Uppsala University, Sweden.
Sociol Methods Res. 2012 Nov;41(4):598-629. doi: 10.1177/0049124112460373.
Normal-distribution-based maximum likelihood (ML) and multiple imputation (MI) are the two major procedures for missing data analysis. This article compares the two procedures with respects to bias and efficiency of parameter estimates. It also compares formula-based standard errors (SEs) for each procedure against the corresponding empirical SEs. The results indicate that parameter estimates by MI tend to be less efficient than those by ML; and the estimates of variance-covariance parameters by MI are also more biased. In particular, when the population for the observed variables possesses heavy tails, estimates of variance-covariance parameters by MI may contain severe bias even at relative large sample sizes.
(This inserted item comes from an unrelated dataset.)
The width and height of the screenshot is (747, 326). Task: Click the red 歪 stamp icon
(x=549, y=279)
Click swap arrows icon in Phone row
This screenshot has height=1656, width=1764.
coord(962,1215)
Although performing a lot better, ML parameter estimates may also contain substantial bias at smaller sample sizes. The results also indicate that, when the underlying population is close to normally distributed, SEs based on the sandwich-type covariance matrix and those based on the observed information matrix are very comparable to empirical SEs with either ML or MI. When the underlying distribution has heavier tails, SEs based on the sandwich-type covariance matrix for ML estimates are more reliable than those based on the observed information matrix. Both empirical results and analysis show that neither SEs based on the observed information matrix nor those based on the sandwich-type covariance matrix can provide consistent SEs in MI. Thus, ML is preferable to MI in practice, although parameter estimates by MI might still be consistent.
基于正态分布的极大似然法(ML)和多重填补法(MI)是缺失数据分析的两种主要方法。本文比较了这两种方法在参数估计偏差和效率方面的差异。同时,还将每种方法基于公式的标准误(SEs)与相应的经验标准误进行了比较。结果表明,MI的参数估计往往不如ML有效;而且MI对方差 - 协方差参数的估计偏差也更大。特别是,当观测变量的总体具有厚尾分布时,即使在相对大的样本量下,MI对方差 - 协方差参数的估计也可能存在严重偏差。虽然ML的参数估计表现要好得多,但在较小样本量时也可能存在较大偏差。结果还表明,当基础总体接近正态分布时,基于三明治型协方差矩阵的标准误和基于观测信息矩阵的标准误与ML或MI的经验标准误非常接近。当基础分布具有更厚的尾部时,基于三明治型协方差矩阵的ML估计标准误比基于观测信息矩阵的标准误更可靠。实证结果和分析均表明,在MI中,基于观测信息矩阵的标准误和基于三明治型协方差矩阵的标准误都不能提供一致的标准误。因此,在实际应用中,ML优于MI,尽管MI的参数估计可能仍然是一致的。